Stored items
____

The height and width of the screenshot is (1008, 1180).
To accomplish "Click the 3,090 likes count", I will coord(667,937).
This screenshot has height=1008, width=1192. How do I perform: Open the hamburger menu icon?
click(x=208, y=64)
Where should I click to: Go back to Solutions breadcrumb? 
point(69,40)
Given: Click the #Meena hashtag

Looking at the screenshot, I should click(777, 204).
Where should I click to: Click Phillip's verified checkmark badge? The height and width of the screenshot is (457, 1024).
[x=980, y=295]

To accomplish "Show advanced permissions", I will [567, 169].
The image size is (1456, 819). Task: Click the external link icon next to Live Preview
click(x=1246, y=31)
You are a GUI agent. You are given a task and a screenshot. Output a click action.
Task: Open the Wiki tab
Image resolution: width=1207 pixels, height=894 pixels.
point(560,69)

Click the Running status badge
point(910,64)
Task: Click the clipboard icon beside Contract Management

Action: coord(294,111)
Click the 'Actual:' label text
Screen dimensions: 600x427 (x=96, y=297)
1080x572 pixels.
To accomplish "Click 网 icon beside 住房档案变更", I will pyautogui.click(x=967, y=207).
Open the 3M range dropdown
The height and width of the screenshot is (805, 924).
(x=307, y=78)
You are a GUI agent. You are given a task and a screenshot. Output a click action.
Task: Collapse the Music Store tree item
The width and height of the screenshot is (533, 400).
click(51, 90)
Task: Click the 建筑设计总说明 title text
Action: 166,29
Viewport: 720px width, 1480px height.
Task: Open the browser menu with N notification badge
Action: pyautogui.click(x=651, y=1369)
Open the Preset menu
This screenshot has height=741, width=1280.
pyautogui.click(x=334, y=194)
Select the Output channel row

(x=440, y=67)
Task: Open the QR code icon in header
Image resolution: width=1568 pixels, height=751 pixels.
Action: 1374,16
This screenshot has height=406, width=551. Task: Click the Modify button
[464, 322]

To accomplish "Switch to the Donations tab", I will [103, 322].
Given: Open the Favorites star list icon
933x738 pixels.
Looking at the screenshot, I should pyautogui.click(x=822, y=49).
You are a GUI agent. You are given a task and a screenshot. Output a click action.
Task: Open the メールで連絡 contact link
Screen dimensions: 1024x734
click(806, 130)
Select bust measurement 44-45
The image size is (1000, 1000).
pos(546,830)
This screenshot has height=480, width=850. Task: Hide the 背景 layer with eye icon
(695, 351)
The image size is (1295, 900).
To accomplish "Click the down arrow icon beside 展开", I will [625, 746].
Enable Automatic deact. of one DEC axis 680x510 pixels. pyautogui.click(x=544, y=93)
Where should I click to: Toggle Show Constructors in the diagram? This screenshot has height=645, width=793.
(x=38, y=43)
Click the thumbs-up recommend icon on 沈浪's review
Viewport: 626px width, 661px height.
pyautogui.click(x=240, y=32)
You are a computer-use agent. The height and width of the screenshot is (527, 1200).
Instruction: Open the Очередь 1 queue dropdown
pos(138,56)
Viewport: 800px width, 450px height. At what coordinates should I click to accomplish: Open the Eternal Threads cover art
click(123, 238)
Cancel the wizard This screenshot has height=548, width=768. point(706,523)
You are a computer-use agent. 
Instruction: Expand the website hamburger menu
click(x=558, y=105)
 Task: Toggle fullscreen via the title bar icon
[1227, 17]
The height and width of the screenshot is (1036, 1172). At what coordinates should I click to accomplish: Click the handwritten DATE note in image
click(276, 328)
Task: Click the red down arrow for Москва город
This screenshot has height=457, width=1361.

____

▶ **What is required**
The response has to contain every record shown above, unaltered and complete.

▶ **Output of the exercise**
The height and width of the screenshot is (1008, 1180).
To accomplish "Click the 3,090 likes count", I will coord(667,937).
This screenshot has height=1008, width=1192. How do I perform: Open the hamburger menu icon?
click(x=208, y=64)
Where should I click to: Go back to Solutions breadcrumb? 
point(69,40)
Given: Click the #Meena hashtag

Looking at the screenshot, I should click(777, 204).
Where should I click to: Click Phillip's verified checkmark badge? The height and width of the screenshot is (457, 1024).
[x=980, y=295]

To accomplish "Show advanced permissions", I will [567, 169].
The image size is (1456, 819). Task: Click the external link icon next to Live Preview
click(x=1246, y=31)
You are a GUI agent. You are given a task and a screenshot. Output a click action.
Task: Open the Wiki tab
Image resolution: width=1207 pixels, height=894 pixels.
point(560,69)

Click the Running status badge
point(910,64)
Task: Click the clipboard icon beside Contract Management

Action: coord(294,111)
Click the 'Actual:' label text
Screen dimensions: 600x427 (x=96, y=297)
1080x572 pixels.
To accomplish "Click 网 icon beside 住房档案变更", I will pyautogui.click(x=967, y=207).
Open the 3M range dropdown
The height and width of the screenshot is (805, 924).
(x=307, y=78)
You are a GUI agent. You are given a task and a screenshot. Output a click action.
Task: Collapse the Music Store tree item
The width and height of the screenshot is (533, 400).
click(51, 90)
Task: Click the 建筑设计总说明 title text
Action: 166,29
Viewport: 720px width, 1480px height.
Task: Open the browser menu with N notification badge
Action: pyautogui.click(x=651, y=1369)
Open the Preset menu
This screenshot has height=741, width=1280.
pyautogui.click(x=334, y=194)
Select the Output channel row

(x=440, y=67)
Task: Open the QR code icon in header
Image resolution: width=1568 pixels, height=751 pixels.
Action: 1374,16
This screenshot has height=406, width=551. Task: Click the Modify button
[464, 322]

To accomplish "Switch to the Donations tab", I will [103, 322].
Given: Open the Favorites star list icon
933x738 pixels.
Looking at the screenshot, I should pyautogui.click(x=822, y=49).
You are a GUI agent. You are given a task and a screenshot. Output a click action.
Task: Open the メールで連絡 contact link
Screen dimensions: 1024x734
click(806, 130)
Select bust measurement 44-45
The image size is (1000, 1000).
pos(546,830)
This screenshot has height=480, width=850. Task: Hide the 背景 layer with eye icon
(695, 351)
The image size is (1295, 900).
To accomplish "Click the down arrow icon beside 展开", I will [625, 746].
Enable Automatic deact. of one DEC axis 680x510 pixels. pyautogui.click(x=544, y=93)
Where should I click to: Toggle Show Constructors in the diagram? This screenshot has height=645, width=793.
(x=38, y=43)
Click the thumbs-up recommend icon on 沈浪's review
Viewport: 626px width, 661px height.
pyautogui.click(x=240, y=32)
You are a computer-use agent. The height and width of the screenshot is (527, 1200).
Instruction: Open the Очередь 1 queue dropdown
pos(138,56)
Viewport: 800px width, 450px height. At what coordinates should I click to accomplish: Open the Eternal Threads cover art
click(123, 238)
Cancel the wizard This screenshot has height=548, width=768. point(706,523)
You are a computer-use agent. 
Instruction: Expand the website hamburger menu
click(x=558, y=105)
 Task: Toggle fullscreen via the title bar icon
[1227, 17]
The height and width of the screenshot is (1036, 1172). At what coordinates should I click to accomplish: Click the handwritten DATE note in image
click(276, 328)
Task: Click the red down arrow for Москва город
This screenshot has height=457, width=1361.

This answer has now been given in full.